In 2007, the CEO of one of the Big Four global CPA firms testified before a blue-ribbon federal government panel on the state of auditing and financial reporting. He said that one out of every ten financial reports issued by public companies is revised and restated at a later time. If that's true, there's a 10 percent chance that the financial statements you're reading are not entirely correct and could be seriously misleading. An earlier study of financial restatements arrived at a much lower estimate. You'd think that the incidence of companies having to redo their financial reports would be extremely rare, but you see financial restatements with alarming regularity.

NOTE

When a business restates its original financial report and issues a new version, it does not make restitution for any losses that investors suffered by relying on the originally reported financial statements. In fact, few companies even say they're sorry when they put out revised financial statements.

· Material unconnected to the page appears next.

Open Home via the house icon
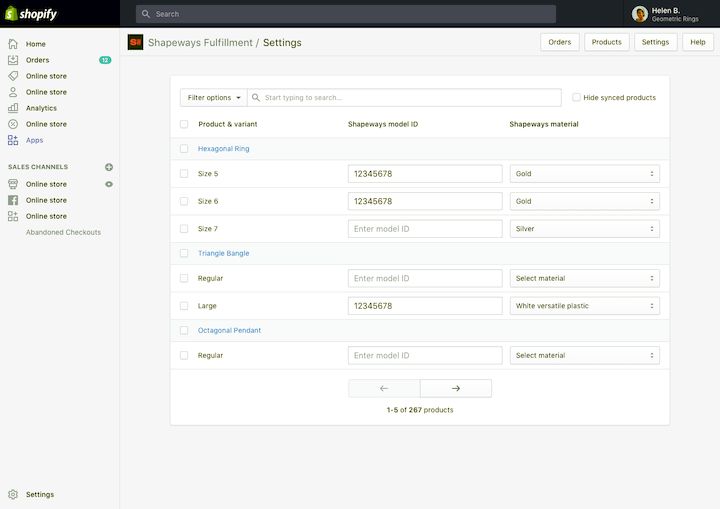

Generally, the language explaining financial restatements is legalistic and exculpatory. "We didn't do anything wrong" seems to be the underlying theme. This attitude is hard to swallow.

All too often the reason for the restatement is that someone later discovered that the original financial statements were based on fraudulent accounting. As I explain in Chapter 15, CPAs don't have a very good track record for discovering financial reporting fraud. What it comes down to is this: Investors take the risk that the information in financial statements they use in making decisions is subject to revision at a later time. I suppose you could go to the trouble of searching for a business that has never had to restate its financial statements, but there's always a first time, of course.